Starring: Rooney Mara, Claire Foy, Jessie Buckley, Ben Whishaw, Frances McDormand, Judith Ivey, Sheila McCarthy, Michelle McLeod, Emily Mitchell, Liv McNeil, Kate Hallett, August Winter, Kira Guloien, and Shayla Brown
Director: Sarah Polley
Sarah Polley’s Women Talking likely won’t blow anyone’s mind, but apart from a needlessly desaturated color palette, it’s one of the year’s best films. Adapted from the novel of the same name, the film’s script is its strongest element, but not its only strength. From Jessie Buckley’s steely resolve to Claire Foy’s righteous fury, every performer is in top-notch form, and the conversations they have hit particularly close to home if you grew up in a religious environment. It’s far more cinematic than one might expect, and the score by Hildur Guðnadóttir makes the composer two for two this year.
Women Talking is one of the year’s most powerful films. An excellent adaptation by Sarah Polley, as well as a masterclass in acting from virtually every member of the cast, this is just a top tier movie. Relying on the quality of the script and avoiding any needlessly complicated filmmaking, Polley’s simple visual approach ensures that all the focus is on the actors. A story about women choosing to break free from the bonds of an abusive patriarchal society, the underlying message that change needs to happen sooner rather than later is a brilliant beacon for any woman looking to improve their own life’s circumstances.
You can respect a film without overly liking it, and that’s about where I stand with Women Talking. The film, which plays out more like a Shakespearean play, feels incomplete, as if it were Act 1 of a larger story.
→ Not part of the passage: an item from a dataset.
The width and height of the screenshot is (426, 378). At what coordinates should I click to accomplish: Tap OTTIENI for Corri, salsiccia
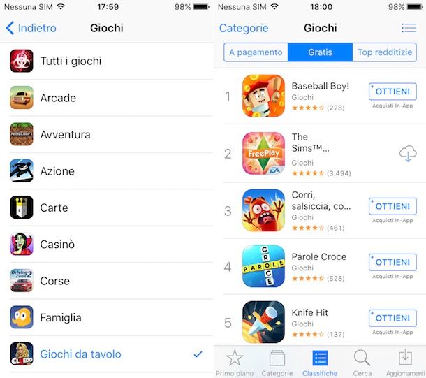click(392, 206)
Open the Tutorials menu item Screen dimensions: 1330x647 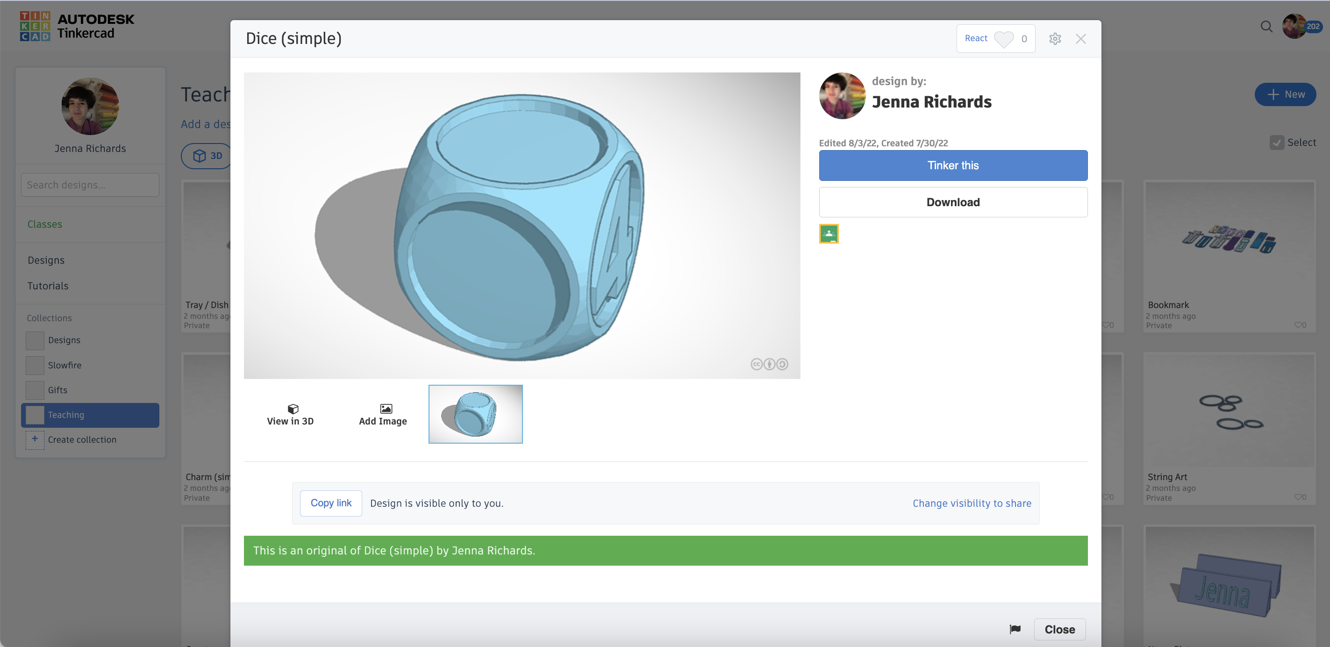[48, 286]
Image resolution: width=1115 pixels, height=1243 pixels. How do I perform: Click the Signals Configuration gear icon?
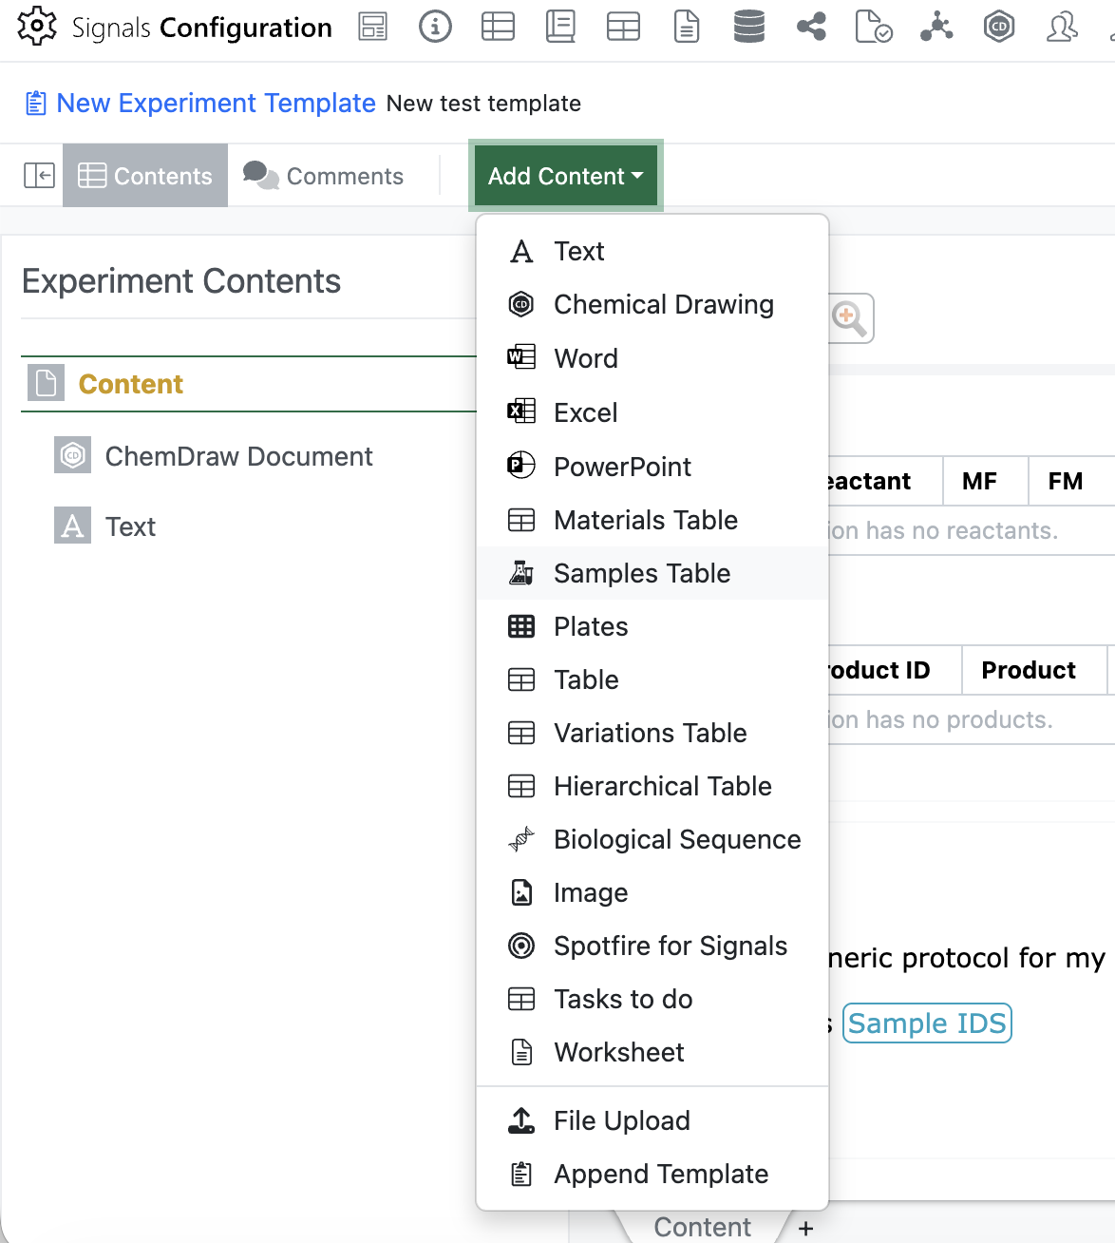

Story wise, it leaves a lot to be desired. However, performance wise, there isn’t anything bad to say about this ensemble. Director Sarah Polley’s intentions are deliberate, and regardless of reception, she has reasoning behind every decision she makes, including the off-putting and drab colour palette. It may work for some, but it didn’t work for me.
Women Talking is absolutely breathtaking, with writer/director Sarah Polley on her absolute A-game. As a director, she portrays the sheer vulnerability and terror of the plot seemingly effortlessly, but the script is incredible too, being tragic but also snappy and, weirdly enough, kind of funny at times. And the ensemble? Holy crap! Everybody is fantastic. That said, the film’s color palette is very bad. It seems nitpicky to criticize a movie's color grading, but it’s very distracting and just awful. Still, if the only flaw for a movie is the coloring, that’s a damn good sign.
This film was reviewed by Nick and Adriano as part of Bitesize Breakdown's coverage of the 2022 Toronto International Film Festival.